Relektüren
Folge 77
Rainer Metzger
„In den letzten Jahren“, so lautet die finale Formulierung, wie sie 1982 im Original bzw. ein Jahr darauf in deutscher Übersetzung zu Papier gebracht wurde, „kam es zu einem synkretistischen Expressionismus, der Zeitfragen aufgreift und zur Gegenständlichkeit zurückkehrt“ (S. 652). Das war es dann mit der Weltgeschichte der Kunst. Das Schlusswort haben die seinerzeit als jung apostrophierten Wilden, doch offenbar lohnt es nicht, sie auf einzelne Positionen zu bringen, und die Etiketten synkretistisch, expressionistisch oder gegenständlich kamen ihrerseits schon reichlich vor in den davor aufgehäuften Jahrtausenden. Es war die Zeit, da die Postmoderne Linearität fragwürdig gemacht hatte. In der Tat zerfranst sich die Geschichte, die hier von der Kunst erzählt wird, im Vagen abgestandener Begriffe. So ist der allerletzte Name, der im Buch fällt, der eher unbekannte des italienischen Plastikers Giuseppe Spagnulo, und auch von ihm verlautet wenig mehr, als dass er „als Assistent“ bei Lucio Fontana und Arnaldo Pomodoro gearbeitet hat (bei denen es auch auf nicht mehr als ein Name Dropping hinausläuft). Sollte es so etwas wie Fortschritt geben: In dieser Darstellung bekommt man ihn jedenfalls nicht zu fassen.

□ □ □ □ □ □ □

Bei wem hat Giuseppe Spagnulo laut dem vorliegenden Text als Assistent gearbeitet?

• Datenauszug
□ □ □ □ □ □ □

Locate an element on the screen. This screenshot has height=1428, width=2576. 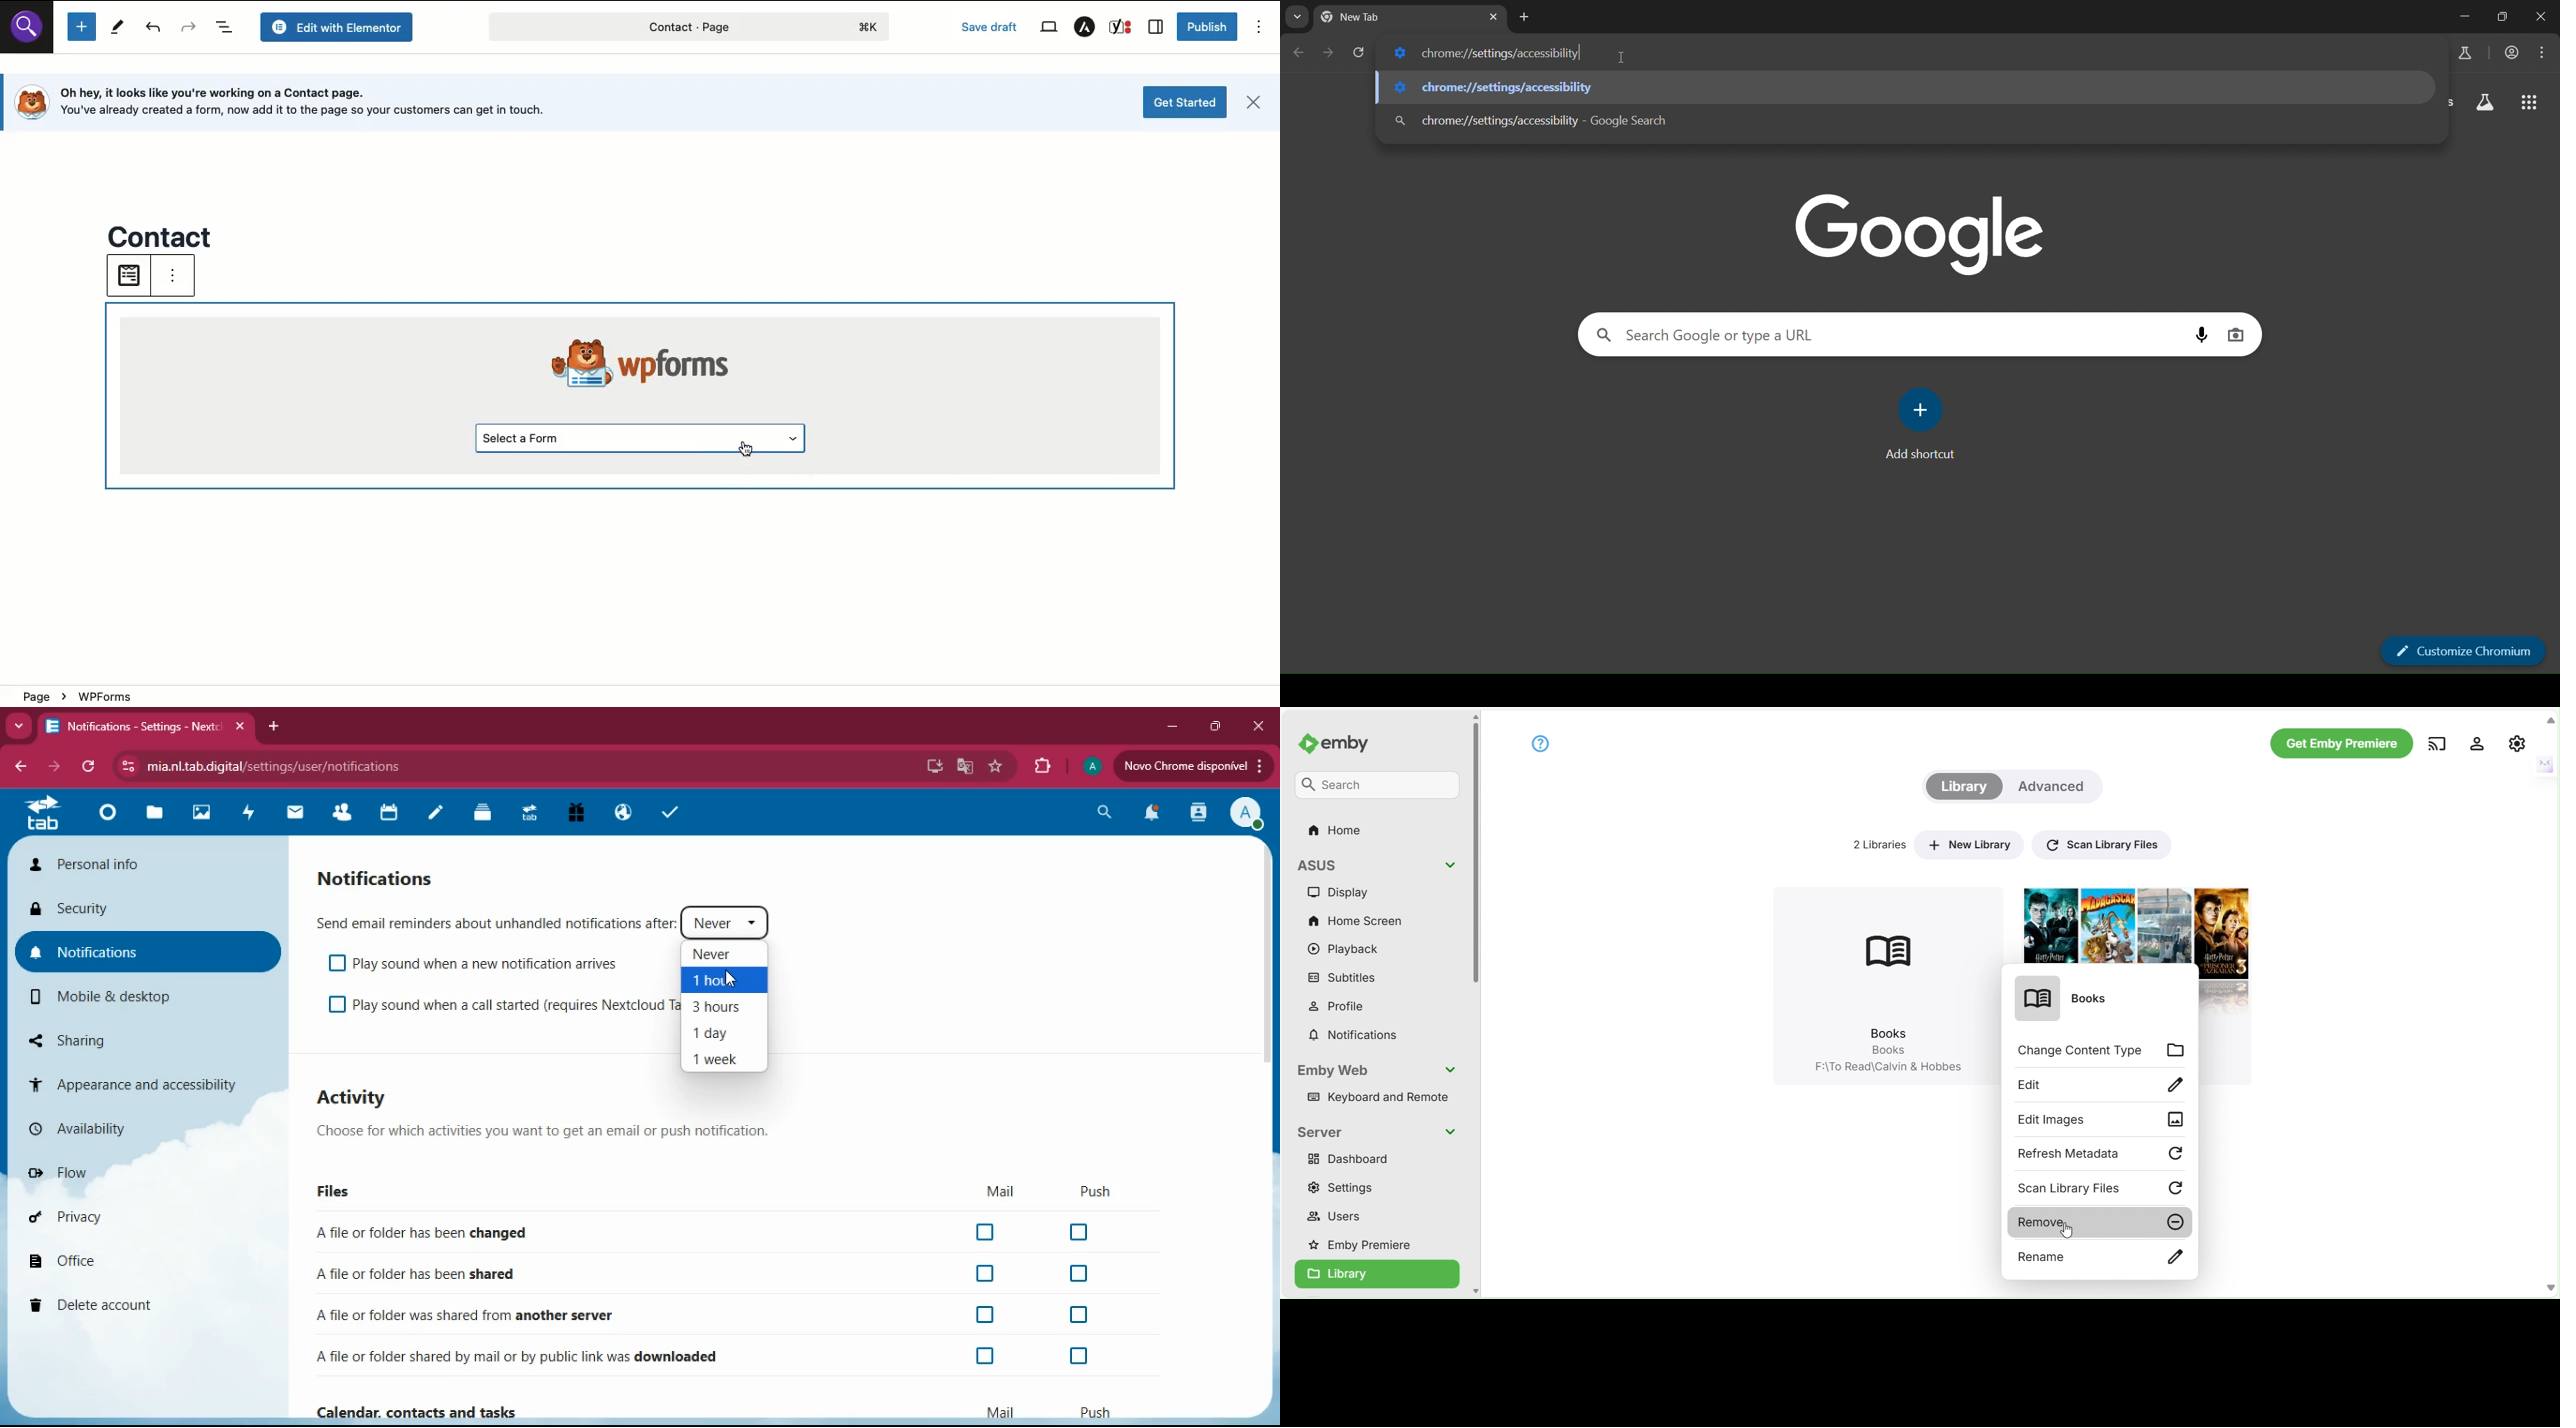
off is located at coordinates (984, 1315).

□ □ □ □ □ □ □

• Antwort zur Aufgabe
Bei Lucio Fontana und Arnaldo Pomodoro.